Exercise data START
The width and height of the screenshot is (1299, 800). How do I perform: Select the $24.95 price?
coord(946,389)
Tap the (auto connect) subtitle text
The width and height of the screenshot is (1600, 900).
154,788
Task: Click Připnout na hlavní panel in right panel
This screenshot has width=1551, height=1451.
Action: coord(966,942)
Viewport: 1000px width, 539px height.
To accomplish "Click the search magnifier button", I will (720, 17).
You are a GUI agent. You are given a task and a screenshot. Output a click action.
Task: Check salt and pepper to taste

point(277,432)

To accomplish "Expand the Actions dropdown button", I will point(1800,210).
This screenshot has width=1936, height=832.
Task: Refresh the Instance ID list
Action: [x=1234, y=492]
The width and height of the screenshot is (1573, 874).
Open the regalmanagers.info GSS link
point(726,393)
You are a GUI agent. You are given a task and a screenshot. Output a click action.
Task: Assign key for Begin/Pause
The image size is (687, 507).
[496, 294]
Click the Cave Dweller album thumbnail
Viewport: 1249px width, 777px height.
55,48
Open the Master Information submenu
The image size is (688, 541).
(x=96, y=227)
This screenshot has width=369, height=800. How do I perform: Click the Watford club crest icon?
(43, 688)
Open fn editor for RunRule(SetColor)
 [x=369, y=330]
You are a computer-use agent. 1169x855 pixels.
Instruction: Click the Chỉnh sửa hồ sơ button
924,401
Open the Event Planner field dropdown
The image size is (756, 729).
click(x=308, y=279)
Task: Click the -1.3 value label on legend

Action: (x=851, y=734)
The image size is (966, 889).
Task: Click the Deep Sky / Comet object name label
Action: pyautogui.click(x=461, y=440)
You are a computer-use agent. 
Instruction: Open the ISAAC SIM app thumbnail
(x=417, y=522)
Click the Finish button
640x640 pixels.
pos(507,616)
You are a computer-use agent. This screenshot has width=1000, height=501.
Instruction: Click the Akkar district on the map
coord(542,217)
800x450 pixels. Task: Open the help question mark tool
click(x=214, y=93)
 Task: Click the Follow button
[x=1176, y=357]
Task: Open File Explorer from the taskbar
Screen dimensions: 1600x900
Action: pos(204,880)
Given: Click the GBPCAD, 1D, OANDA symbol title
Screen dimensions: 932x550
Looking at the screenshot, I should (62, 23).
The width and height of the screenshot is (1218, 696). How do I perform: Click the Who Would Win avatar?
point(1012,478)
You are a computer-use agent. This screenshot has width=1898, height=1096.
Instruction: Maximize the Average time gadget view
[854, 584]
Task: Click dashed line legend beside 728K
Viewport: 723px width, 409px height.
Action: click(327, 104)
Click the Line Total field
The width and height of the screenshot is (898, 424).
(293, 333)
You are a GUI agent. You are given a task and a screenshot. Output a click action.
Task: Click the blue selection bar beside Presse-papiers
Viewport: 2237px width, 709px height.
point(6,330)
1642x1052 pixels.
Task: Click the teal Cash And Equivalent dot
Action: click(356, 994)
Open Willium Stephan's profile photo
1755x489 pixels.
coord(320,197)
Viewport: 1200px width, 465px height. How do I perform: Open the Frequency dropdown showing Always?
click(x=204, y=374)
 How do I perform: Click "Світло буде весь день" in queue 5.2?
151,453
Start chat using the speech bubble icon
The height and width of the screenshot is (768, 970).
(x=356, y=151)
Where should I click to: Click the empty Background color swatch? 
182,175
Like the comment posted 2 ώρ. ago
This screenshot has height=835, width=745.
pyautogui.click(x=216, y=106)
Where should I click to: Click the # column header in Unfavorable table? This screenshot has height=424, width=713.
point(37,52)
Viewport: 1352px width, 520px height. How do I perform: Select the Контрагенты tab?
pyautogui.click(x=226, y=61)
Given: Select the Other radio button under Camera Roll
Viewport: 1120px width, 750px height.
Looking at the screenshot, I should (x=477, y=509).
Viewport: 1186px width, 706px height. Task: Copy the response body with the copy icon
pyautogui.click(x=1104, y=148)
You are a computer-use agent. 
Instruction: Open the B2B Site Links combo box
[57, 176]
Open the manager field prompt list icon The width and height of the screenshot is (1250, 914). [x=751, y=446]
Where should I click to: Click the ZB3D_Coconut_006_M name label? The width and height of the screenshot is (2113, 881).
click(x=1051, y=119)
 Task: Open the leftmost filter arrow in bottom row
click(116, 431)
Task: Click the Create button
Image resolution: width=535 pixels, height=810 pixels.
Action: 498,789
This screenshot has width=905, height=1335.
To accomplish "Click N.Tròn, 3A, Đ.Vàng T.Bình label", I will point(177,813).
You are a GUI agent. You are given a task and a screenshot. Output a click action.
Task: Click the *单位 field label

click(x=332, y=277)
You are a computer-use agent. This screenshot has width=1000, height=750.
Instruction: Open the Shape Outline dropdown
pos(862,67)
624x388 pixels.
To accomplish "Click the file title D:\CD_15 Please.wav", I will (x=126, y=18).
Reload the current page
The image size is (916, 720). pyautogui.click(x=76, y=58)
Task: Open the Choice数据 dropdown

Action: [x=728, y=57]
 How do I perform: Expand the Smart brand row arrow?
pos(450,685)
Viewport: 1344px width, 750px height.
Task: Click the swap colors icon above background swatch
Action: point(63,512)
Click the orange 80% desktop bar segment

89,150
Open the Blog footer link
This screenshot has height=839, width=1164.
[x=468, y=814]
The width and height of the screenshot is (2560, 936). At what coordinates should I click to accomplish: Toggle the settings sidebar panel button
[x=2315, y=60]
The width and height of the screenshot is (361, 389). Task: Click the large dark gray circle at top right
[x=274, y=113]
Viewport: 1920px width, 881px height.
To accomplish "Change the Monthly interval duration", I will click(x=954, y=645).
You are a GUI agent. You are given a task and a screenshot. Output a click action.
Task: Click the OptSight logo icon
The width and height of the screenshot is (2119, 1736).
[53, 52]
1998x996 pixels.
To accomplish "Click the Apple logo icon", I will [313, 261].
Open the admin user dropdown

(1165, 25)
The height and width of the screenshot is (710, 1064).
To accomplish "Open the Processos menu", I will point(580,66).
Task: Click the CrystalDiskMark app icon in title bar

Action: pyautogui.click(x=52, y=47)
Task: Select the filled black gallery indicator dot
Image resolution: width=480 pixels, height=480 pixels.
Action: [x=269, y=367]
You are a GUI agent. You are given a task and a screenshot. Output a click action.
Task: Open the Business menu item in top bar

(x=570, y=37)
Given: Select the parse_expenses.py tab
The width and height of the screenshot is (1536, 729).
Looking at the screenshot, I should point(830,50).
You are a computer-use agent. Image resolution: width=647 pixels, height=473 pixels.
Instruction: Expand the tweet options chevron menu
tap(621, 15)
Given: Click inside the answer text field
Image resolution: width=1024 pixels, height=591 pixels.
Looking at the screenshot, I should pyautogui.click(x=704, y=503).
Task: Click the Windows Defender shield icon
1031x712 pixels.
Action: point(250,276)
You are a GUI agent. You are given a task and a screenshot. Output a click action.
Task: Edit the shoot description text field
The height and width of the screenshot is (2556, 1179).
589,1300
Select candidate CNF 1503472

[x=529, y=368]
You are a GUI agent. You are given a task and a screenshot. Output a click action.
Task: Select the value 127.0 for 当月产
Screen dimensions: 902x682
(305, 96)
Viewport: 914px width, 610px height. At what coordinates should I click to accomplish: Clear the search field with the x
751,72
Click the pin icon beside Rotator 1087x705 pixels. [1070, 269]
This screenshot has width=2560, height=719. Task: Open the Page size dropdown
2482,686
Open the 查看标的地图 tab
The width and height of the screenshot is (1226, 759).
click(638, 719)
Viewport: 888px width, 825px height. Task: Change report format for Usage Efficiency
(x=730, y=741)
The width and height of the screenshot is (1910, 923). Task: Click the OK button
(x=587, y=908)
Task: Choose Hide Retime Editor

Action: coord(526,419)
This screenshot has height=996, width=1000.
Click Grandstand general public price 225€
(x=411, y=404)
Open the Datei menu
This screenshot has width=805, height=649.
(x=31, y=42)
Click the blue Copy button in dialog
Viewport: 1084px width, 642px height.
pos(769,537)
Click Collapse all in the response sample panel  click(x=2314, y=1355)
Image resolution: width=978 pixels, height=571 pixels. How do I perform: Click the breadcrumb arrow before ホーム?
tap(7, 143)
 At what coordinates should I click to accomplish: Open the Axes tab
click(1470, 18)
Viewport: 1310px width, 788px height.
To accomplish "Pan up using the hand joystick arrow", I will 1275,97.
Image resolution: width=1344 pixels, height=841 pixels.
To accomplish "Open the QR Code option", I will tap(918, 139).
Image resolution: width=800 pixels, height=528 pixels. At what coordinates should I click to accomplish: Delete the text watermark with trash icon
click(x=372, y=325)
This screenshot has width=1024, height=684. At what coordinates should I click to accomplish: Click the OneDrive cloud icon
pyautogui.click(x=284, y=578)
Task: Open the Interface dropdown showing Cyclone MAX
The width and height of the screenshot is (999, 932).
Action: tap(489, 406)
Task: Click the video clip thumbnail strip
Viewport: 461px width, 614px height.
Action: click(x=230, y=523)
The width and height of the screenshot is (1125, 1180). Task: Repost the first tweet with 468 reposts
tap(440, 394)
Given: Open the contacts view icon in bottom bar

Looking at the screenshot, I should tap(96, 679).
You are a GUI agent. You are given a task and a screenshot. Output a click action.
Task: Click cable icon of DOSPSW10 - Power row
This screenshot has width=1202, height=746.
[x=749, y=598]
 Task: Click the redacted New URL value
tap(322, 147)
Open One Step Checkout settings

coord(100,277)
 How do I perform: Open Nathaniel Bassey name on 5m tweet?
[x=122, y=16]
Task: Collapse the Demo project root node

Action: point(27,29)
Exercise data END
• _Task to complete_: Going down the listing above, begin printing at the line with "Instruction: Expand the" and finish with the line with "Click the blue Copy button in dialog", exactly as they appear.

• _Result of the task_:
Instruction: Expand the tweet options chevron menu
tap(621, 15)
Given: Click inside the answer text field
Image resolution: width=1024 pixels, height=591 pixels.
Looking at the screenshot, I should pyautogui.click(x=704, y=503).
Task: Click the Windows Defender shield icon
1031x712 pixels.
Action: point(250,276)
You are a GUI agent. You are given a task and a screenshot. Output a click action.
Task: Edit the shoot description text field
The height and width of the screenshot is (2556, 1179).
589,1300
Select candidate CNF 1503472

[x=529, y=368]
You are a GUI agent. You are given a task and a screenshot. Output a click action.
Task: Select the value 127.0 for 当月产
Screen dimensions: 902x682
(305, 96)
Viewport: 914px width, 610px height. At what coordinates should I click to accomplish: Clear the search field with the x
751,72
Click the pin icon beside Rotator 1087x705 pixels. [1070, 269]
This screenshot has width=2560, height=719. Task: Open the Page size dropdown
2482,686
Open the 查看标的地图 tab
The width and height of the screenshot is (1226, 759).
click(638, 719)
Viewport: 888px width, 825px height. Task: Change report format for Usage Efficiency
(x=730, y=741)
The width and height of the screenshot is (1910, 923). Task: Click the OK button
(x=587, y=908)
Task: Choose Hide Retime Editor

Action: coord(526,419)
This screenshot has height=996, width=1000.
Click Grandstand general public price 225€
(x=411, y=404)
Open the Datei menu
This screenshot has width=805, height=649.
(x=31, y=42)
Click the blue Copy button in dialog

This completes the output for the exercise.